Q: Can you tell us more about the recently released documentary, “Sins Invalid: An Unshamed Claim to Beauty in the Face of Invisibility”?
LM: Oh my god, the film is really cool, so hot, so moving, so political – the film talks about our performance work, but also talks about how our bodies have been looked upon, talks about our sexualities and how the public views them. It centers the beautiful Sins Invalid performances that really flip the popular viewpoint around sexuality and disability. So the film, for me, gives a window into what sexuality and disability can look like when people with disabilities have control of our own media – a film that really talks about our politics and talks about our wants…
Q: Most people know Sins Invalid through your cultural work, but you’ve also been engaged in leadership development, political education, and organizing for disability justice.
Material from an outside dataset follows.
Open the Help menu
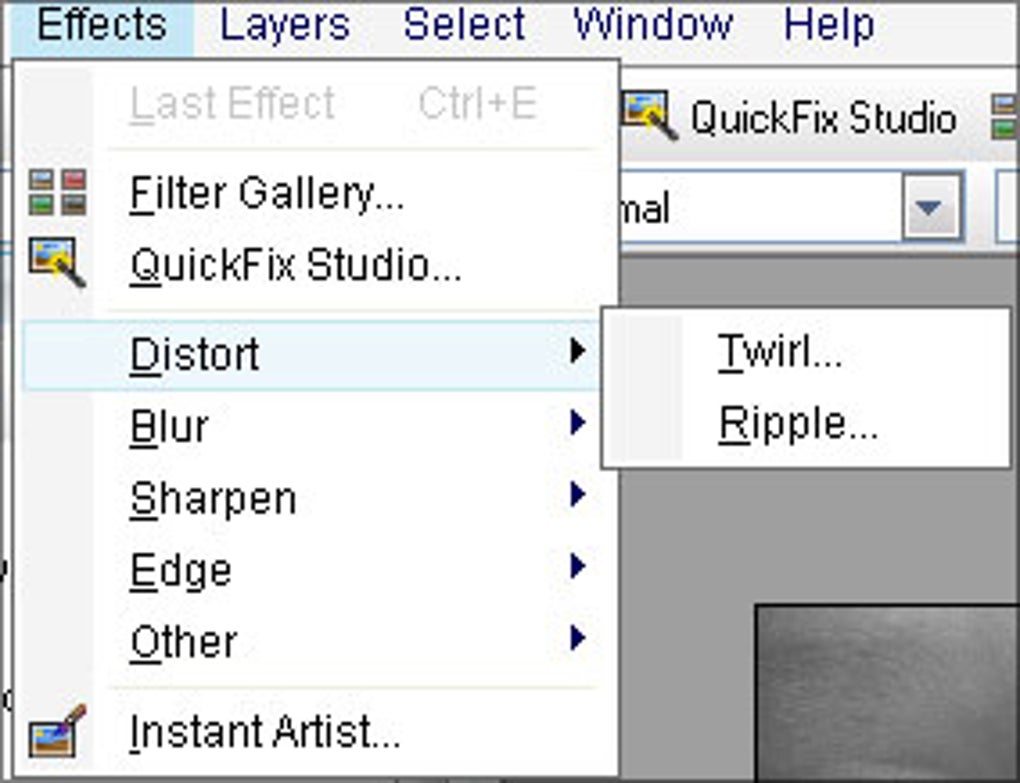The height and width of the screenshot is (783, 1020). click(x=827, y=25)
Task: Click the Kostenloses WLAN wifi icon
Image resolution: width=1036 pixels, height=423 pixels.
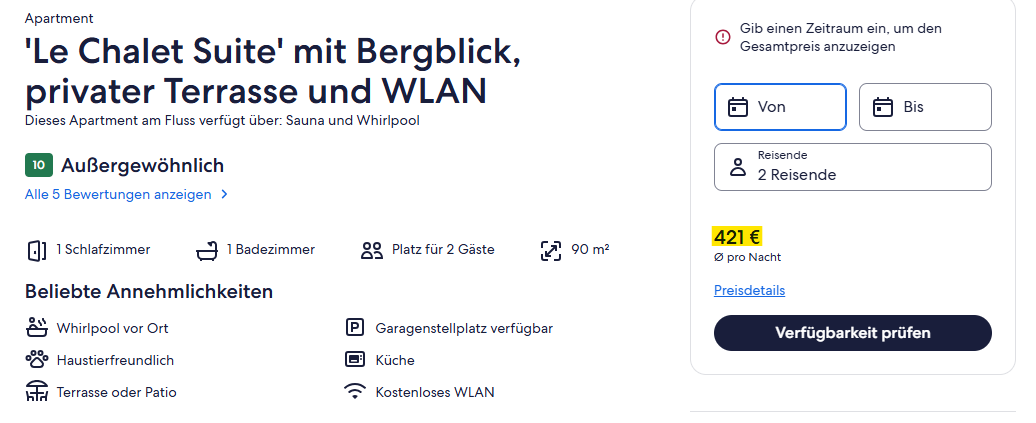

Could you tell us a bit more about these areas of work?
PB: We have a cultural work program – the film, the artists-in-residence program, the performance workshops, and the semi-annual performances – but we also have a movement-building component, where we work with different organizations to help build capacity around both understanding disability justice as a framework and also to develop practices of disability justice that are appropriate for them organizationally…to increase their capacity to deconstruct disability as a fixed concept, but also to have a deeper understanding of how a disability justice lens can open up aspects of their work that they may not have thought of before – in terms of their constituencies, in terms of their practices, in terms of their framing.
Q: Looking back on your experiences, what advice might you give to a young, disabled artist or activist who is passionate about working towards disability justice?
LM: I would say try to get grounded in who you are. I think, speaking for myself, that’s what led me to getting politically involved – strong self-knowledge, knowing that my body, my human rights, my culture, my history, my art, my writing, can have a voice and impact people beyond me, can create community…So be grounded in yourself, and be grounded in people that can push you. I think that’s another lack I see within the disability rights movement – that they want to feel comfortable, and comfortable, for me, doesn’t equal challenging yourself, really being open to what you don’t know, what you need to know. So, yeah, being comfortable in your own shoes lets you be grounded in people that can push you to where you couldn’t go alone.
Leroy Moore Jr. is a Co-founder and Community Relations Director of Sins Invalid and the creator of Krip-Hop Nation, a network of Hip-Hop artists with disabilities and other disabled musicians from around the world. He shares his perspective on identity, race & disability for international audiences.
Patty Berne is a Co-Founder and Director of Sins Invalid. Her background includes community organizing within the Haitian diaspora and advocating for LGBTQI community and disability rights perspectives within the field of reproductive and genetic technologies and offering mental health support to survivors of violence.